编辑:运行上面的代码后,这是数据框的(包装)视图:
timestamp node mac day origin \
0 2013-09-13 16:00:13.494737 node32 00:05:4F:90:0D:C5 5 node31
0 2013-09-13 16:00:55.084211 node33 00:05:4F:90:0D:C5 5 node32
0 2013-09-13 16:01:37.810526 node34 00:05:4F:90:0D:C5 5 node33
0 2013-09-13 16:02:40.336842 node35 00:05:4F:90:0D:C5 5 node34
0 2013-09-13 16:03:50.347368 node36 00:05:4F:90:0D:C5 5 node35
departure time hour departure hour node_key time_elapsed
0 2013-09-13 15:59:59 16 15 node31node32 14.494737
0 2013-09-13 16:00:13.494737 16 16 node32node33 41.589474
0 2013-09-13 16:00:55.084211 16 16 node33node34 42.726315
0 2013-09-13 16:01:37.810526 16 16 node34node35 62.526316
0 2013-09-13 16:02:40.336842 16 16 node35node36 70.010526
答案 0 :(得分:1)
FYI发布包装数据真的难以解析,最好只是粘贴并让滚动条工作。然后我可以直接复制/过去。
In [56]: df
Out[56]:
timestamp node mac day origin departure time hour depart_hour node_key time_elapsed
0 2013-09-13 16:00:13.494737 node32 00:05:4F:90:0D:C5 5 node31 2013-09-13 15:59:59 16 15 node31node32 14.494737
1 2013-09-13 16:00:55.084211 node33 00:05:4F:90:0D:C5 5 node32 2013-09-13 16:00:13.494737 16 16 node32node33 41.589474
2 2013-09-13 16:01:37.810526 node34 00:05:4F:90:0D:C5 5 node33 2013-09-13 16:00:55.084211 16 16 node33node34 42.726315
3 2013-09-13 16:02:40.336842 node35 00:05:4F:90:0D:C5 5 node34 2013-09-13 16:01:37.810526 16 16 node34node35 62.526316
4 2013-09-13 16:03:50.347368 node36 00:05:4F:90:0D:C5 5 node35 2013-09-13 16:02:40.336842 16 16 node35node36 70.010526
[5 rows x 10 columns]
In [57]: df.dtypes
Out[57]:
timestamp datetime64[ns]
node object
mac object
day int64
origin object
departure time datetime64[ns]
hour int64
depart_hour int64
node_key object
time_elapsed float64
dtype: object
我认为你有一个正确的日期列dtypes,因为你看起来像是在读入时解析它们。
我所拥有的与您展示的内容之间的区别在于索引。

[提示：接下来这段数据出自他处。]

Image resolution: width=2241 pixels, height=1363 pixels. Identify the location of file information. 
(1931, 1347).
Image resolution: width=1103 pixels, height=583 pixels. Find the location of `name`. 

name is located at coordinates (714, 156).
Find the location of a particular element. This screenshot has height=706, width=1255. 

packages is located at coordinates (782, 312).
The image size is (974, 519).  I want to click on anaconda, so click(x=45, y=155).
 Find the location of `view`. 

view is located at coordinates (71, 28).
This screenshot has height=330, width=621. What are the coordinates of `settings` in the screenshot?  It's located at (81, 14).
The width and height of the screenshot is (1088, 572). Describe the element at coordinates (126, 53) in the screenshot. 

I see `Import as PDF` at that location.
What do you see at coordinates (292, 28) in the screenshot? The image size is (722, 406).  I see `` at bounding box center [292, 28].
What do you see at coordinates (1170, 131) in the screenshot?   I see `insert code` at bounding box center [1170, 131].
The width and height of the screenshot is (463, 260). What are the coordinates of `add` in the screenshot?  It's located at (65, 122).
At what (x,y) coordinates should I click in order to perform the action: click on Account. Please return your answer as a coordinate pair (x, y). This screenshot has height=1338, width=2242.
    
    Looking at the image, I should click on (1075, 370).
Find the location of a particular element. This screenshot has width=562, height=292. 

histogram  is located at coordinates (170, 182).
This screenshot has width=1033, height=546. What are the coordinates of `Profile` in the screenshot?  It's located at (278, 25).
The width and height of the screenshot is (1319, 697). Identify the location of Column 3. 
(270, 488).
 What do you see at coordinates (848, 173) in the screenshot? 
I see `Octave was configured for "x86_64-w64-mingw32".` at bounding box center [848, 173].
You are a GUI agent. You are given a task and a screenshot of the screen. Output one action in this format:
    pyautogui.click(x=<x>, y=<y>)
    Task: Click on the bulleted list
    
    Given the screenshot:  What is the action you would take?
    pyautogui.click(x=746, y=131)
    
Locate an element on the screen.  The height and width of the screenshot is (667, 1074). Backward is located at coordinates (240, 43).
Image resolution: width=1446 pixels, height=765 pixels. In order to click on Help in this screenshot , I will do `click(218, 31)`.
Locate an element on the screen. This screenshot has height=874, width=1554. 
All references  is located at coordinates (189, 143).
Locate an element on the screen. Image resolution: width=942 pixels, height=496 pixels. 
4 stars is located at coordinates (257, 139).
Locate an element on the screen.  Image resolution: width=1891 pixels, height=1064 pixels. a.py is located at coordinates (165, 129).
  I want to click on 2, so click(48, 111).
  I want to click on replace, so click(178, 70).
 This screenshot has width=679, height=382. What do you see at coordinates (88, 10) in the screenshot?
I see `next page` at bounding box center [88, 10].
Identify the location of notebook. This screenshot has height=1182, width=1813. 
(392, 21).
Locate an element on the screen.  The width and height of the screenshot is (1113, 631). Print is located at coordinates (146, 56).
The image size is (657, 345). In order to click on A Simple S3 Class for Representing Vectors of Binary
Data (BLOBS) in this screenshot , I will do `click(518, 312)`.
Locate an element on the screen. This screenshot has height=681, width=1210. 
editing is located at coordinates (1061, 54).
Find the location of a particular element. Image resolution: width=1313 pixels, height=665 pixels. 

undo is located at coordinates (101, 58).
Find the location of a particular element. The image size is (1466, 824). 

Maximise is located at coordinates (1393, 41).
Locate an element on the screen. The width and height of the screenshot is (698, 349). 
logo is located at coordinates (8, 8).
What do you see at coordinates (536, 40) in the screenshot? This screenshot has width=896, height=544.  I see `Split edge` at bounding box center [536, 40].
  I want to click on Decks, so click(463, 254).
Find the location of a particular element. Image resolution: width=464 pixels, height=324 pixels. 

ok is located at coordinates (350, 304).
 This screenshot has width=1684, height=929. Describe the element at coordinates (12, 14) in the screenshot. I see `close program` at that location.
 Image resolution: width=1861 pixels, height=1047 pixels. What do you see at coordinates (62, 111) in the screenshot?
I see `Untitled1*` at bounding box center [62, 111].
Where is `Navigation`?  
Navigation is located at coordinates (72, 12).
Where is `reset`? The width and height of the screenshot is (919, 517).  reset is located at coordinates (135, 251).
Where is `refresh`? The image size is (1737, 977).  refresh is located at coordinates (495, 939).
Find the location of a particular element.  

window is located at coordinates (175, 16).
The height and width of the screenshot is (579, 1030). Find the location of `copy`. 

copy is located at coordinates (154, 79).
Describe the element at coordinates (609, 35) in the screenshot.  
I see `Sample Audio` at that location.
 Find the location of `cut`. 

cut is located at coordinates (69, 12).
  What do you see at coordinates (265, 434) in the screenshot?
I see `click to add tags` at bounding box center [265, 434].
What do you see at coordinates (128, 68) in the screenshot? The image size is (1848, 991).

当你连续,
在这种情况下执行concat(list_of_frames,ignore_index=True)
因为我打赌dfs中的读取的索引从0开始,所以你想要一个唯一的连续索引。
您可以通过将系列包装在索引中然后执行索引操作来以矢量化方式执行各种操作。
In [58]: pd.Index(df['timestamp']).weekday
Out[58]: array([4, 4, 4, 4, 4])
In [59]: pd.Index(df['timestamp']).hour
Out[59]: array([16, 16, 16, 16, 16])
设置索引和转移
In [65]: df2 = df.set_index('timestamp')
In [69]: df2.shift(1)
Out[69]:
node mac day origin departure time hour depart_hour node_key time_elapsed
timestamp
2013-09-13 16:00:13.494737 NaN NaN NaN NaN NaT NaN NaN NaN NaN
2013-09-13 16:00:55.084211 node32 00:05:4F:90:0D:C5 5 node31 2013-09-13 15:59:59 16 15 node31node32 14.494737
2013-09-13 16:01:37.810526 node33 00:05:4F:90:0D:C5 5 node32 2013-09-13 16:00:13.494737 16 16 node32node33 41.589474
2013-09-13 16:02:40.336842 node34 00:05:4F:90:0D:C5 5 node33 2013-09-13 16:00:55.084211 16 16 node33node34 42.726315
2013-09-13 16:03:50.347368 node35 00:05:4F:90:0D:C5 5 node34 2013-09-13 16:01:37.810526 16 16 node34node35 62.526316
[5 rows x 9 columns]
我不完全清楚你的问题是什么,所以也许可以编辑你的帖子。